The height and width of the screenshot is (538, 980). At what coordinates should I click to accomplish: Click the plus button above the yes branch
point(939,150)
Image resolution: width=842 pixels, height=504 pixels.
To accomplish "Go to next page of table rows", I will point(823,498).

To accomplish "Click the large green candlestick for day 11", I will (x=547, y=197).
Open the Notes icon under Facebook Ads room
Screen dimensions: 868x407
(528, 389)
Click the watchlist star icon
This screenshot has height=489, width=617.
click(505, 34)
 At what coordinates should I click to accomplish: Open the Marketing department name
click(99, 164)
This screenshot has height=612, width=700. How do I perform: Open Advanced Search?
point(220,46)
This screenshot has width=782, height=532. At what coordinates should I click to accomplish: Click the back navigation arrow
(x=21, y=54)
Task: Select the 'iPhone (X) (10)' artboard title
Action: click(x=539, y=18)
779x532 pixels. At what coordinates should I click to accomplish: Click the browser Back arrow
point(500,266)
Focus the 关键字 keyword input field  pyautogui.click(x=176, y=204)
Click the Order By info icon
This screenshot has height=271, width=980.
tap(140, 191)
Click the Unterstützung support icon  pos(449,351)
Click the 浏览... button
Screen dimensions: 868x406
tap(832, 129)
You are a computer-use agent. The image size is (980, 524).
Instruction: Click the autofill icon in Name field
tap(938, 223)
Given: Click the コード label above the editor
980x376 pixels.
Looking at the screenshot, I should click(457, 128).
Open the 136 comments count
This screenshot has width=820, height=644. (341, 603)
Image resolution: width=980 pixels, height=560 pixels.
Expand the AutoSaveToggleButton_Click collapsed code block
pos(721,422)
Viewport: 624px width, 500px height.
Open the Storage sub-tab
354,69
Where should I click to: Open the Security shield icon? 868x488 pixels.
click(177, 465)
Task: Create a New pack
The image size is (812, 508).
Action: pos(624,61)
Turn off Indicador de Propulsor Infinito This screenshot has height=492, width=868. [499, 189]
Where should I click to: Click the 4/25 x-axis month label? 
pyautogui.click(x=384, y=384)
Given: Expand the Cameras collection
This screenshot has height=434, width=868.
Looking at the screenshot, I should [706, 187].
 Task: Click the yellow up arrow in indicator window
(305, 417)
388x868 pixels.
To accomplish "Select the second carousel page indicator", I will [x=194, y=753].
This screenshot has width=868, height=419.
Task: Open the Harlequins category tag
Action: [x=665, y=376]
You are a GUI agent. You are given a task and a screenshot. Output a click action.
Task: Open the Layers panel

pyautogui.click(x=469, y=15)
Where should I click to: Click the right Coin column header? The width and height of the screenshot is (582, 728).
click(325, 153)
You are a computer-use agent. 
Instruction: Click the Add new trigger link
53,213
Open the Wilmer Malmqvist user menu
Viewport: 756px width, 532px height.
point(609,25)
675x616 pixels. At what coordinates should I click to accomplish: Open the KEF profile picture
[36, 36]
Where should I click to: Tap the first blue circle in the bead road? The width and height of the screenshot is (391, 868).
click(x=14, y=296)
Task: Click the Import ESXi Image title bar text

INSTRUCTIONS TO FOLLOW: Repeat the full set of records exactly.

FINISHED TASK:
The height and width of the screenshot is (538, 980). At what coordinates should I click to accomplish: Click the plus button above the yes branch
point(939,150)
Image resolution: width=842 pixels, height=504 pixels.
To accomplish "Go to next page of table rows", I will point(823,498).

To accomplish "Click the large green candlestick for day 11", I will (x=547, y=197).
Open the Notes icon under Facebook Ads room
Screen dimensions: 868x407
(528, 389)
Click the watchlist star icon
This screenshot has height=489, width=617.
click(505, 34)
 At what coordinates should I click to accomplish: Open the Marketing department name
click(99, 164)
This screenshot has height=612, width=700. How do I perform: Open Advanced Search?
point(220,46)
This screenshot has width=782, height=532. At what coordinates should I click to accomplish: Click the back navigation arrow
(x=21, y=54)
Task: Select the 'iPhone (X) (10)' artboard title
Action: click(x=539, y=18)
779x532 pixels. At what coordinates should I click to accomplish: Click the browser Back arrow
point(500,266)
Focus the 关键字 keyword input field  pyautogui.click(x=176, y=204)
Click the Order By info icon
This screenshot has height=271, width=980.
tap(140, 191)
Click the Unterstützung support icon  pos(449,351)
Click the 浏览... button
Screen dimensions: 868x406
tap(832, 129)
You are a computer-use agent. The image size is (980, 524).
Instruction: Click the autofill icon in Name field
tap(938, 223)
Given: Click the コード label above the editor
980x376 pixels.
Looking at the screenshot, I should click(457, 128).
Open the 136 comments count
This screenshot has width=820, height=644. (341, 603)
Image resolution: width=980 pixels, height=560 pixels.
Expand the AutoSaveToggleButton_Click collapsed code block
pos(721,422)
Viewport: 624px width, 500px height.
Open the Storage sub-tab
354,69
Where should I click to: Open the Security shield icon? 868x488 pixels.
click(177, 465)
Task: Create a New pack
The image size is (812, 508).
Action: pos(624,61)
Turn off Indicador de Propulsor Infinito This screenshot has height=492, width=868. [499, 189]
Where should I click to: Click the 4/25 x-axis month label? 
pyautogui.click(x=384, y=384)
Given: Expand the Cameras collection
This screenshot has height=434, width=868.
Looking at the screenshot, I should [706, 187].
 Task: Click the yellow up arrow in indicator window
(305, 417)
388x868 pixels.
To accomplish "Select the second carousel page indicator", I will [x=194, y=753].
This screenshot has width=868, height=419.
Task: Open the Harlequins category tag
Action: [x=665, y=376]
You are a GUI agent. You are given a task and a screenshot. Output a click action.
Task: Open the Layers panel

pyautogui.click(x=469, y=15)
Where should I click to: Click the right Coin column header? The width and height of the screenshot is (582, 728).
click(325, 153)
You are a computer-use agent. 
Instruction: Click the Add new trigger link
53,213
Open the Wilmer Malmqvist user menu
Viewport: 756px width, 532px height.
point(609,25)
675x616 pixels. At what coordinates should I click to accomplish: Open the KEF profile picture
[36, 36]
Where should I click to: Tap the first blue circle in the bead road? The width and height of the screenshot is (391, 868).
click(x=14, y=296)
Task: Click the Import ESXi Image title bar text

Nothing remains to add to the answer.